〈Roma, Nueva York —arquetipo de la gran urbe y el art decó—, Londres, París, Tokio —arquetipo de la gran urbe y las luces de neón—, São Paulo, Pekín, Johannesburgo, Hong Kong, Barcelona, la Ciudad de México, Buenos Aires, Santiago de Chile, La Habana, Sídney, Vancouver, Praga. Lugares todos que podemos intuir incluso si nunca hemos estado ahí, porque, la verdad, todas las ciudades tienen más cosas en común que diferencias〉.
Las calles determinan la esencia misma de cada ciudad. Son rectas y cuadriculadas o curvas y sinuosas, a veces incluso circulares. Son estrechas y difíciles de recorrer o amplias e iluminadas. Conducen a parques y árboles añosos, a centros de trabajo o a enormes y estériles planchas de estacionamiento; a los cines y los cafés, los restaurantes, los teatros y los museos, los bares, los antros, el consultorio del dentista y las áreas de emergencia de los hospitales. A veces el camino es fácil de memorizar, otras requiere de atención especial, de cierta maña para conocer la ciudad y sus rincones;
Pero casi siempre las calles encarnan ciudades enfermas: sangre llena de coágulos. Por acá y por allá hay embotellamientos y accidentes, hay semáforos que no se sincronizan bien y banquetas demasiado pequeñas para las proporciones humanas y flores que se marchitan. Y es que hace mucho que dejamos de construir ciudades para las personas, lo hacemos para los autos y las camionetas —porque ni siquiera para las personas que las conducen— y como consecuencia nuestro cielo se ha vuelto marrón.

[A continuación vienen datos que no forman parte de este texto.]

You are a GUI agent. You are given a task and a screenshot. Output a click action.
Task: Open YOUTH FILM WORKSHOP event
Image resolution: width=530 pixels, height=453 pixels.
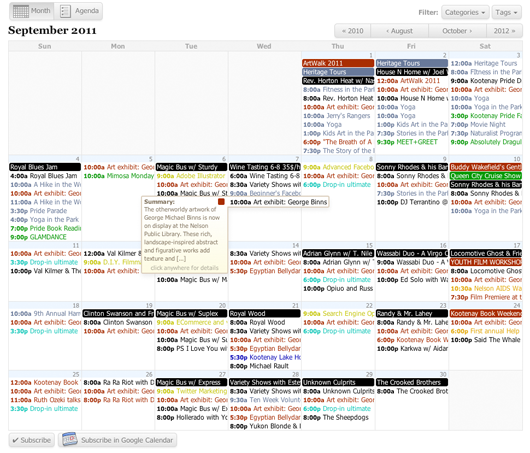click(486, 262)
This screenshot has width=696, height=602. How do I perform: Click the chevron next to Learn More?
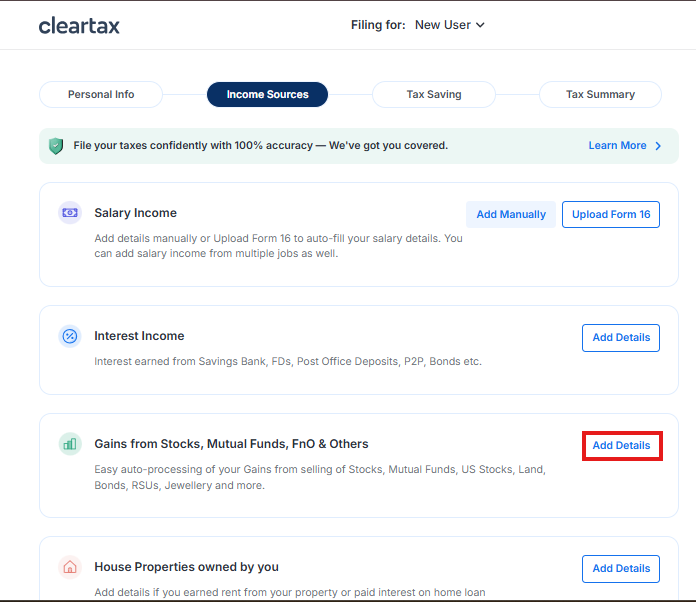658,146
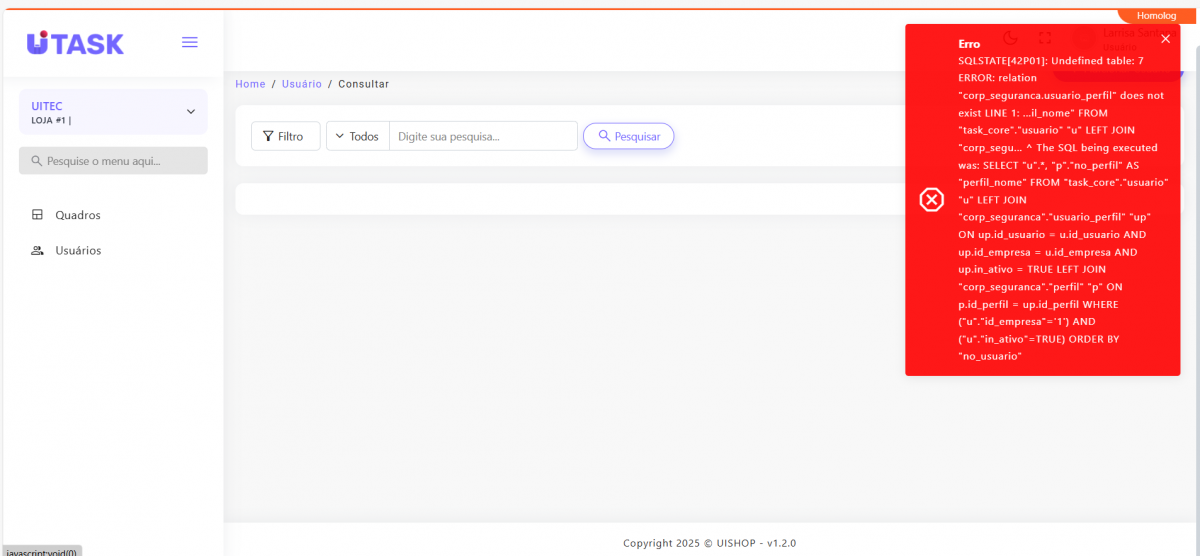Go to the Home breadcrumb link
This screenshot has width=1200, height=556.
point(250,84)
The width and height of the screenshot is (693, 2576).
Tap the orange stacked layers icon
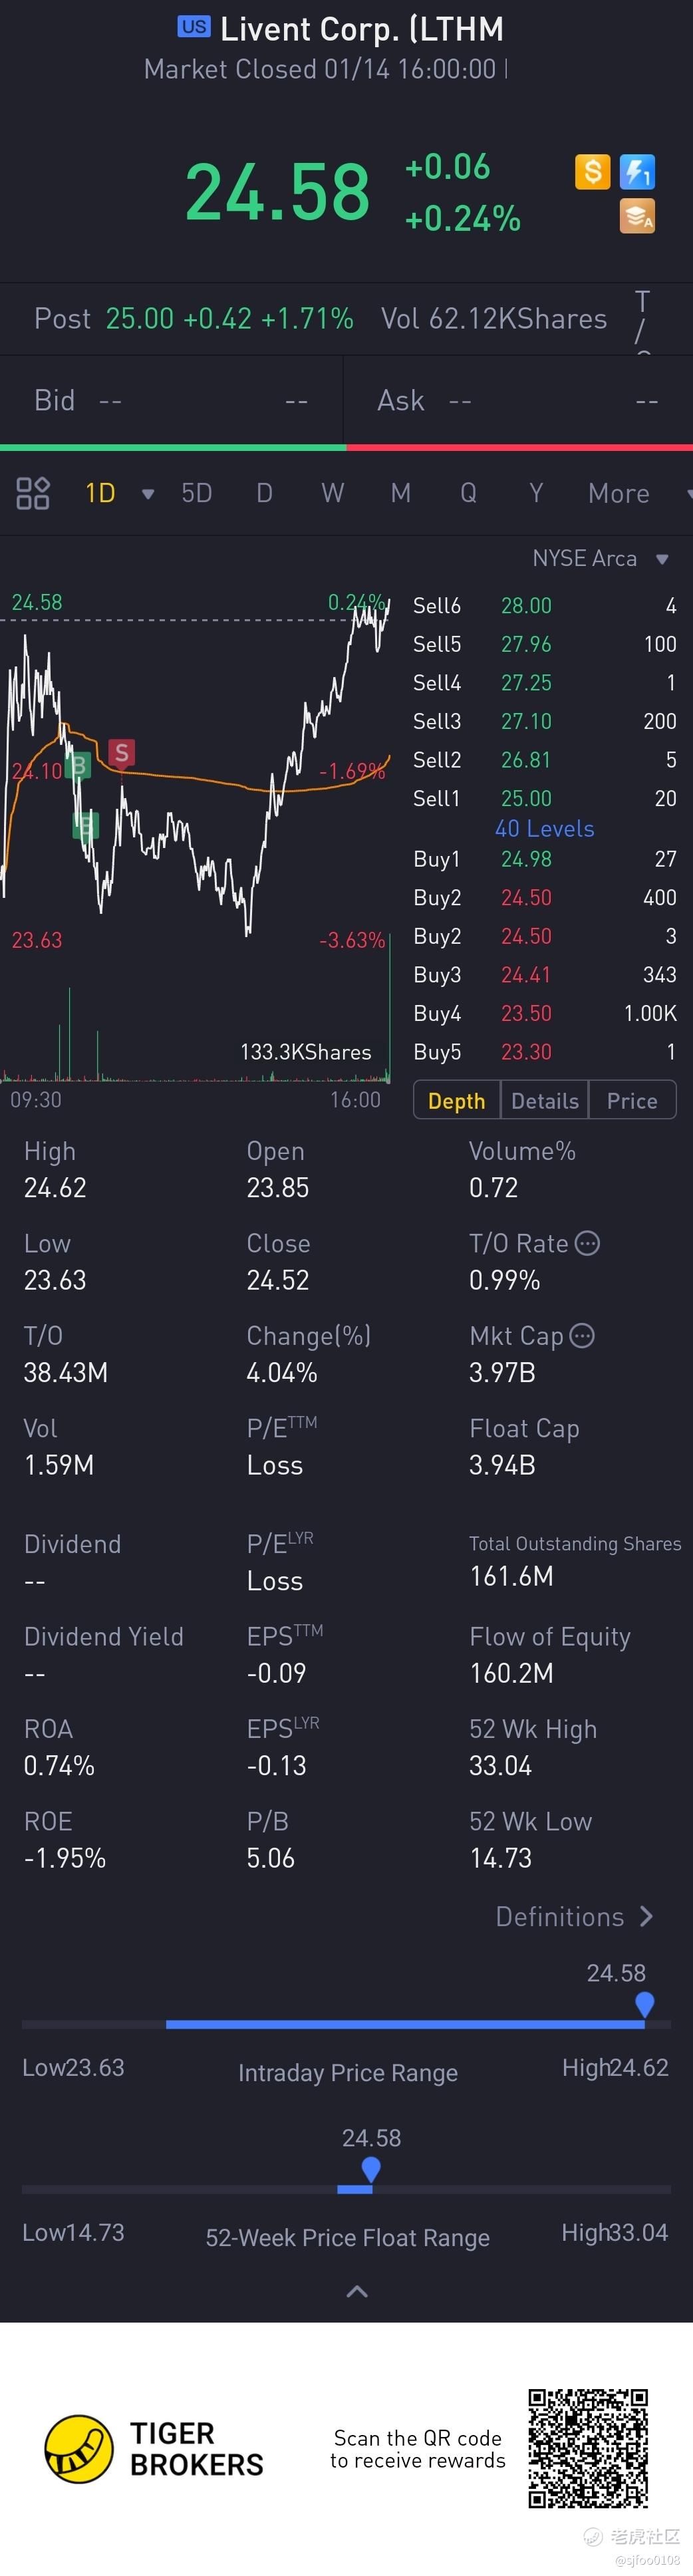tap(637, 216)
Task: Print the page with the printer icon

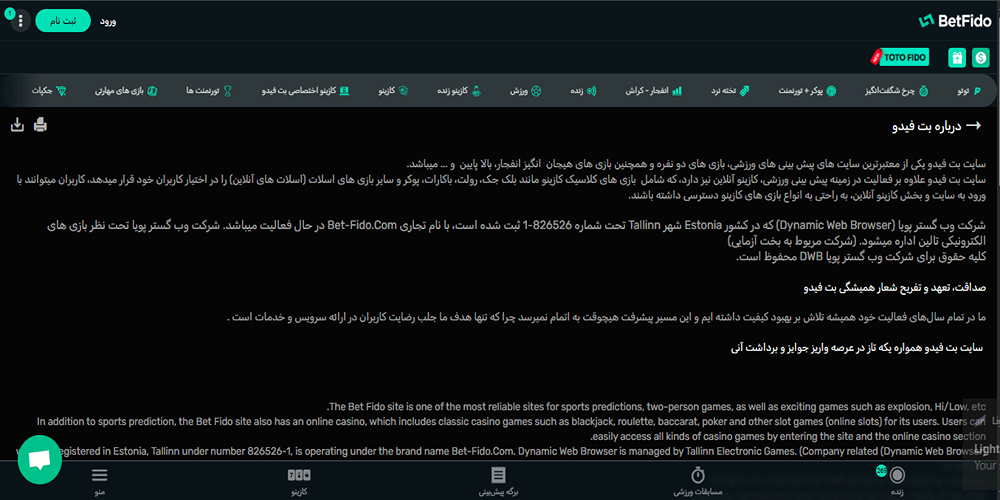Action: pyautogui.click(x=40, y=125)
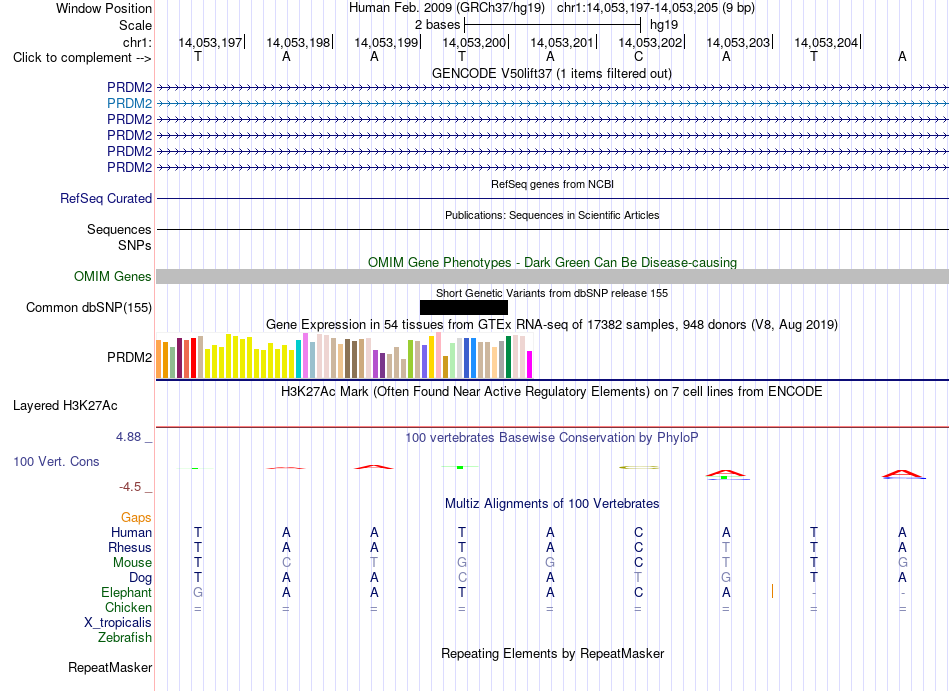Click the black Common dbSNP variant block
This screenshot has width=950, height=691.
pos(463,308)
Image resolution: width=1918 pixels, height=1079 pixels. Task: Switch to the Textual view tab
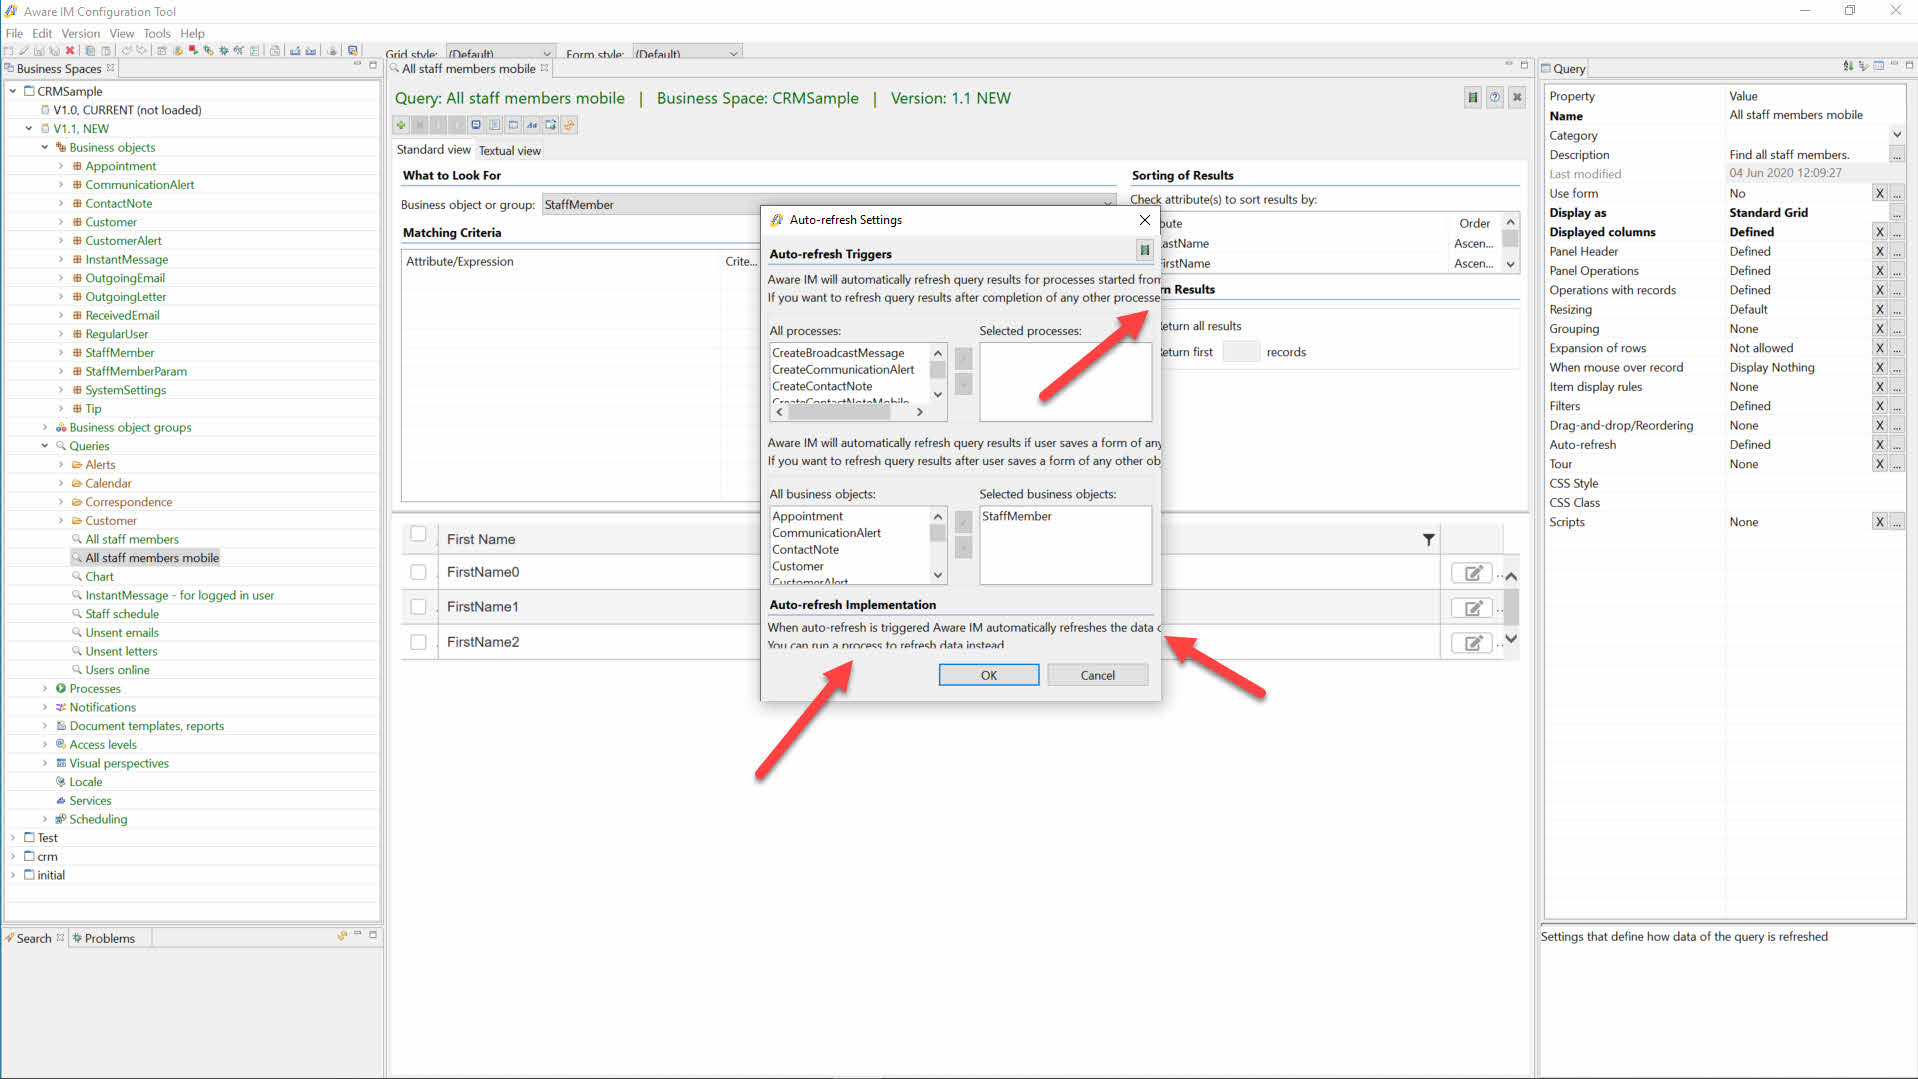(x=509, y=151)
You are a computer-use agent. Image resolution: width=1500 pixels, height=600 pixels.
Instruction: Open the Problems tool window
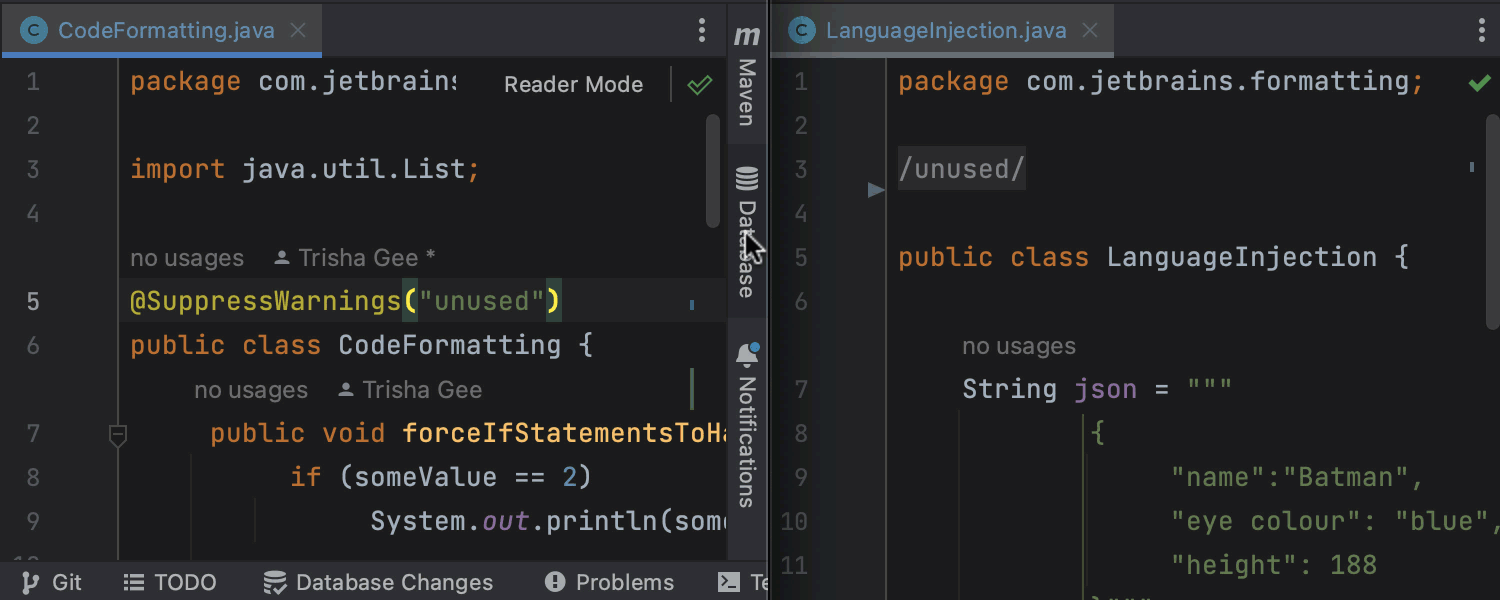[610, 582]
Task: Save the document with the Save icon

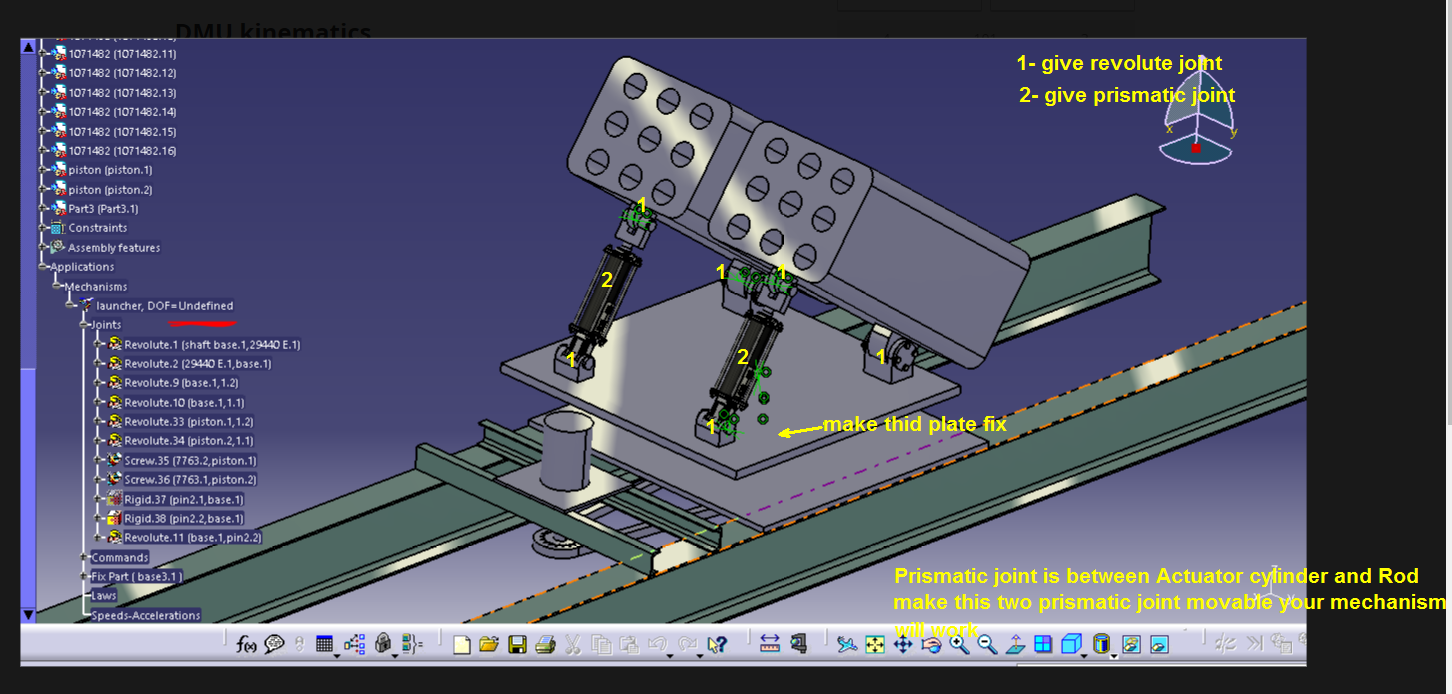Action: click(516, 643)
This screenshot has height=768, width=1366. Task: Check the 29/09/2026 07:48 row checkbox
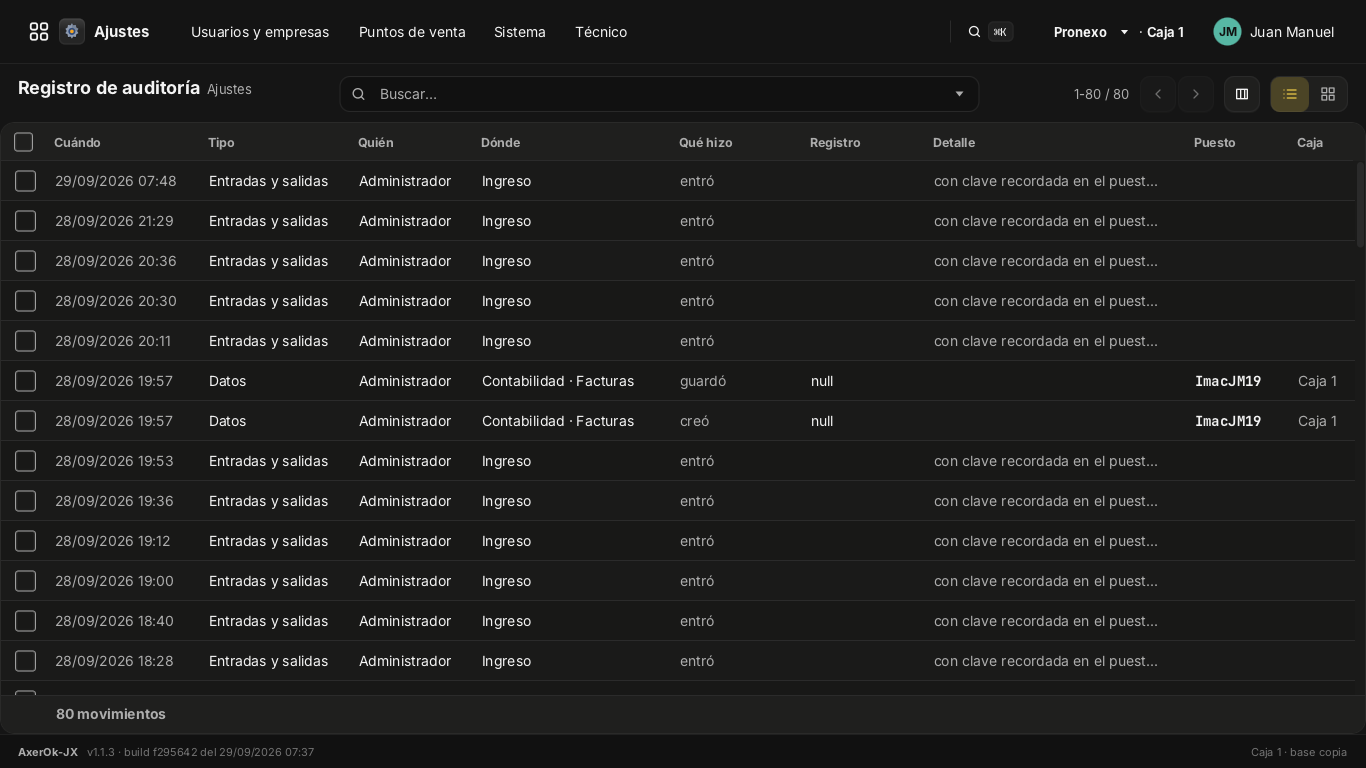coord(26,181)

Es difícil acostumbrarse al ambiente citadino, pero una vez que se hace, se vuelve más difícil desacostumbrarse. Para nosotros, los que siempre hemos habitado la ciudad, a veces parece que al hacernos un corte en la piel sangraremos luz roja de semáforo, concreto y cristal. Porque sí, por muy pequeña que sea una urbe, uno llega a sentir que le pertenece a ésta y que tiene que cuidarla y protegerla, que tiene sangre citadina.